Lisa asks Stassi what she wants & why she came here & she tearfully replies that she wants to apologize and make amends with the people she truly cares about. Lisa really is the female version of the Godfather, and instead of stroking a white cat, she is stroking a dog that may or not be filled with sawdust. You must pay respect to the Don, or in her case the Dame, because they control everyone & everything in their territory. And Lisa's territory just happens to serve fried goat cheese balls.
Lisa asks her what makes her think they will even forgive her & Stassi points out that they all have managed to forgive each other for really horrible things - no one in this cast and I mean the real OG cast, not the thirsty fetuses that are being featured so predominately this year.
Jax sleeping with his best friends girlfriend, Kristen sleeping with her best friends boyfriend, slaps, punches, drinks thrown in faces, teeth falling out (OK, I guess that fight was just between Scheana & her own gums, but still, DRAMAAAAA!).
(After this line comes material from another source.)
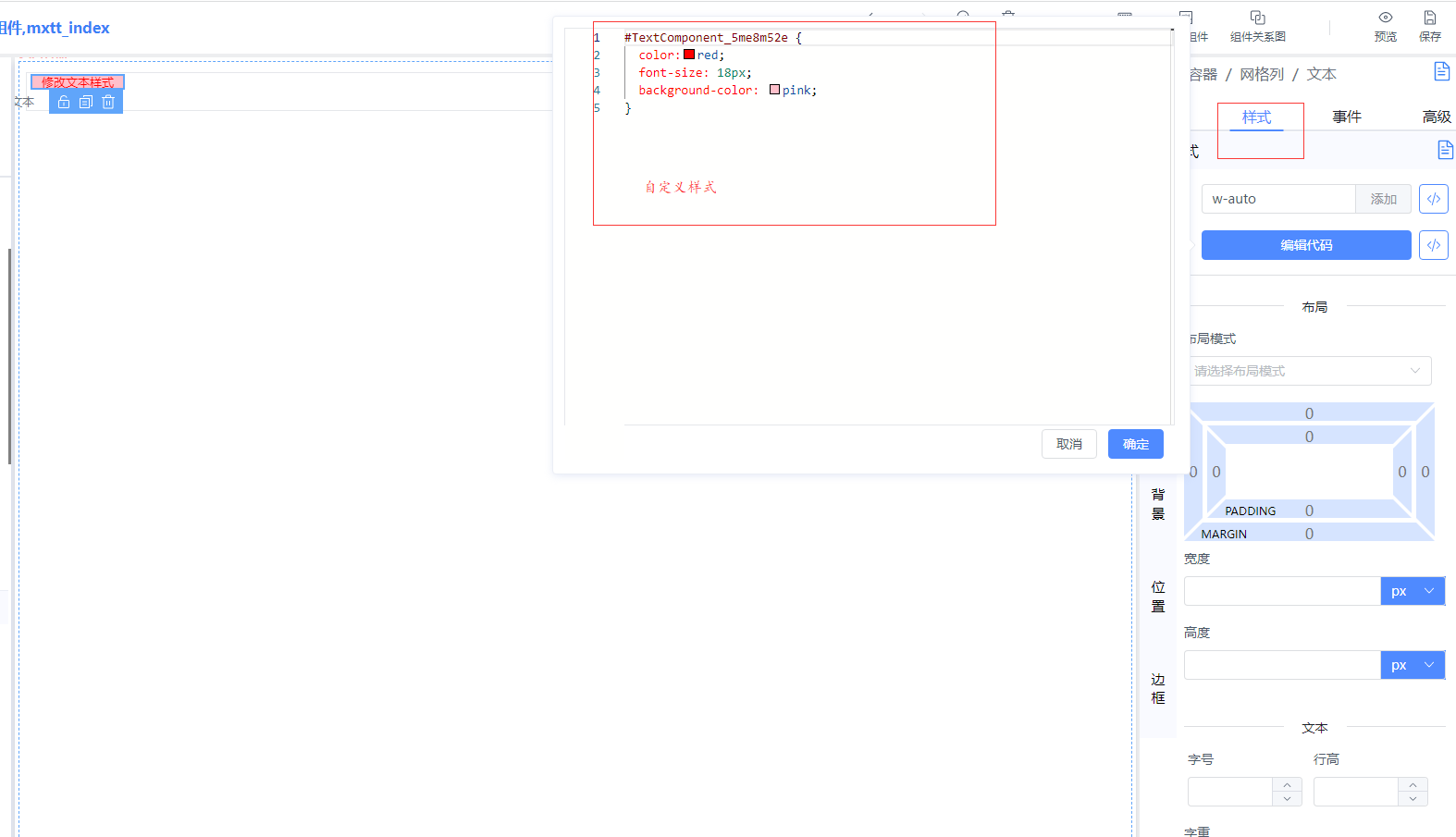The image size is (1456, 837).
Task: Click the 保存 save icon
Action: click(1430, 18)
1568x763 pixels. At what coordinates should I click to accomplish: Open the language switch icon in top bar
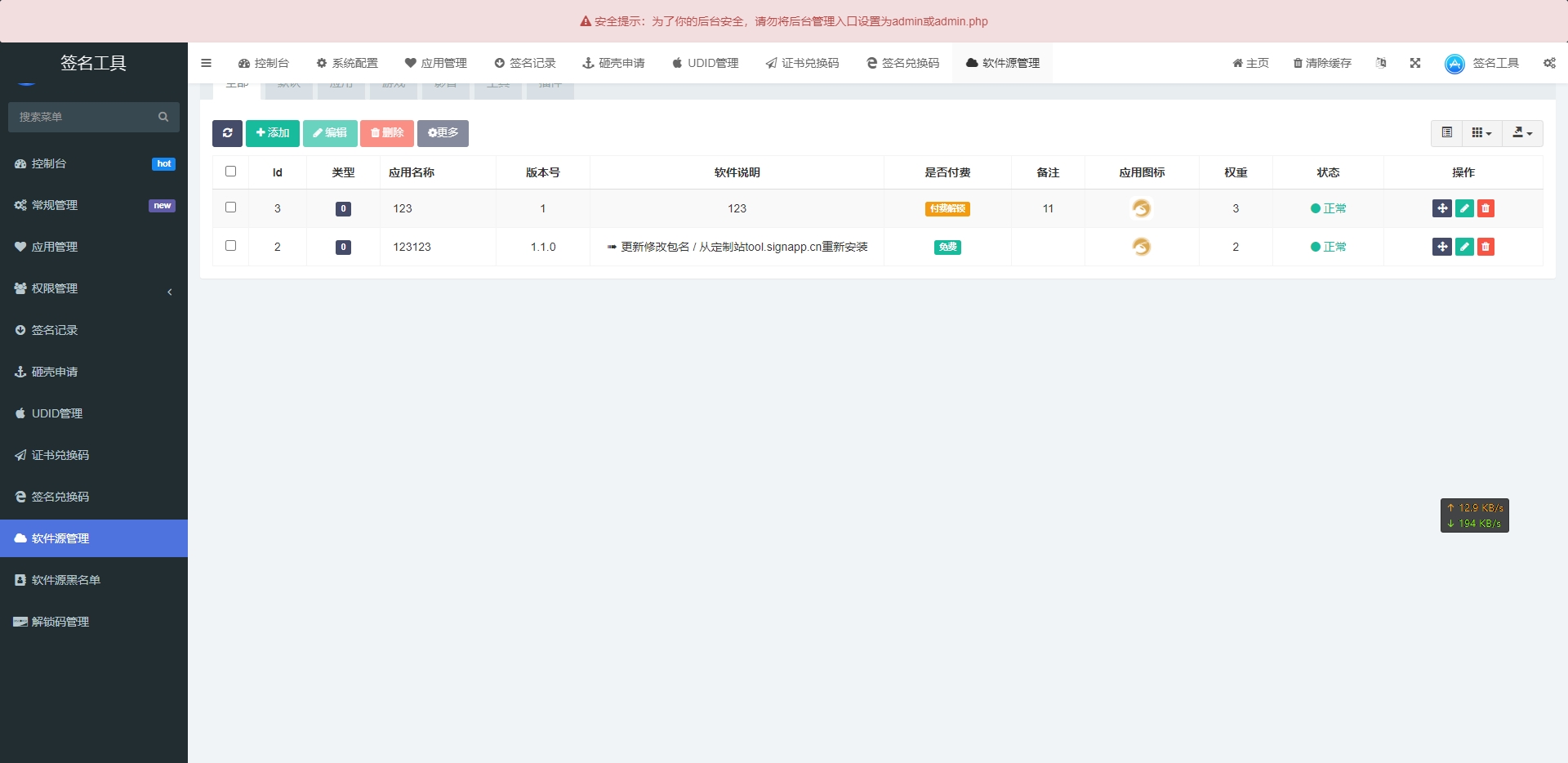(x=1381, y=63)
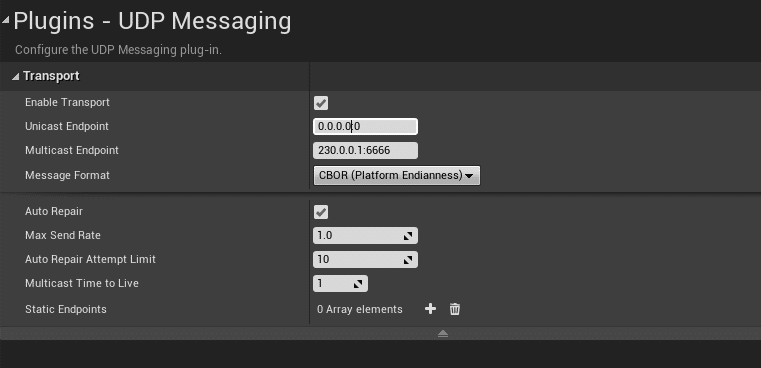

This group has forgiven each other for almost everything, where I still haven't forgiven Sarah Gartamn from moving me from #2 to #7 on her Myspace top 8 in junior year of high school - I never have forgiven her & I never fucking will. So it's a good thing I don't work at SUR because the only thing that I cling tighter to than my purse around Jax is my resentment.
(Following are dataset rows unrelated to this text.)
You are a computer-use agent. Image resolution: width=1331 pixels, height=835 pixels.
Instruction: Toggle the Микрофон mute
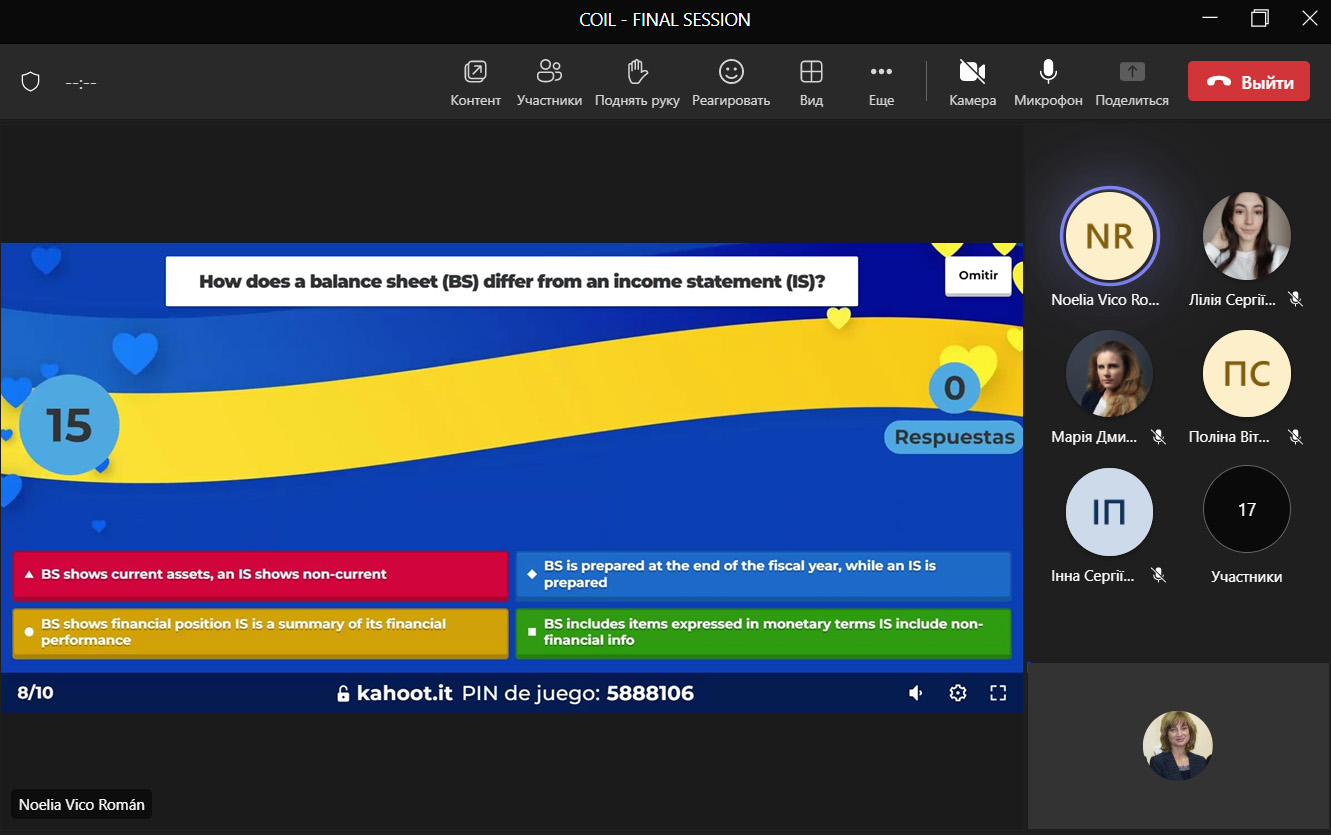point(1048,82)
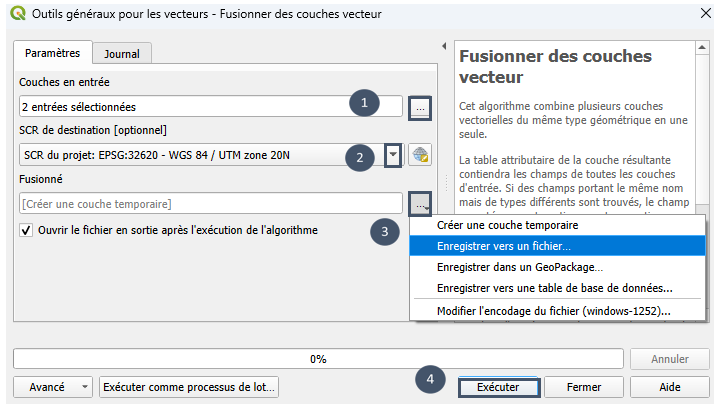Open input layers selection ellipsis button
Image resolution: width=720 pixels, height=406 pixels.
(420, 108)
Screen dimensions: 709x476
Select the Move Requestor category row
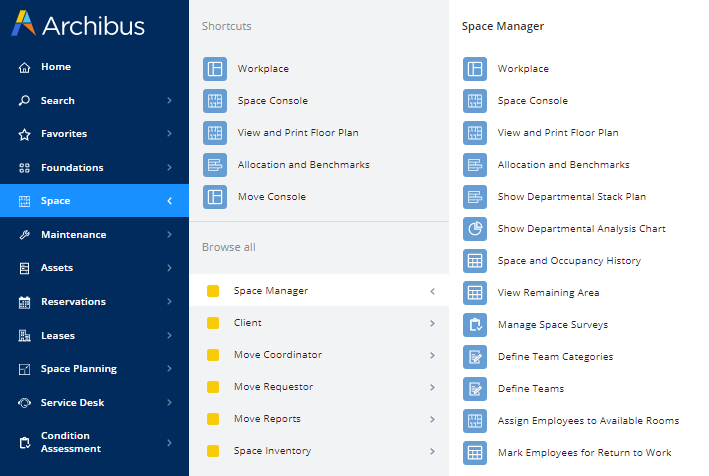(x=273, y=387)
So many unanswered questions.
-This episode aired the first day of black history month & still no answer or leads on to Faith's disappearance. For all we know, she's still waiting for the rest of the group to join her at the Hawaii airport shuttle.
-Do the police still have the sunglasses in their evidence locker? Was Steven Avery's fucking DNA on them? Why is this still a crime Hawaii PD is following up on? We have a missing waitress with a grey weave who still hasn't been seen or heard from but yes, let's spend more time on the sunglasses. I feel like there's more to this case than meets the eye. Perhaps Jax recruited sweet Hooters angel as a decoy to smuggle more stolen sunglasses into the states while hiding them in her Topanga hair.
-Are the people of the world ready for such a daring & new concept of matching underwear & socks?
-What is Hanky's BMI up to?!
-Will Stassi ever get discounted goat cheese balls again?
-How do we know Jax didn't just steal the nose he has now?
-And the most important question of all - How are Max's teeth?!?!?!
So many unsolved mysteries in this episode kittens! Tell me your thoughts, on everything & anything - but mostly what you think about Lisa's eyelashes that look like spiders drowned in Latisse. I love you more than Lala loves brown lip liner!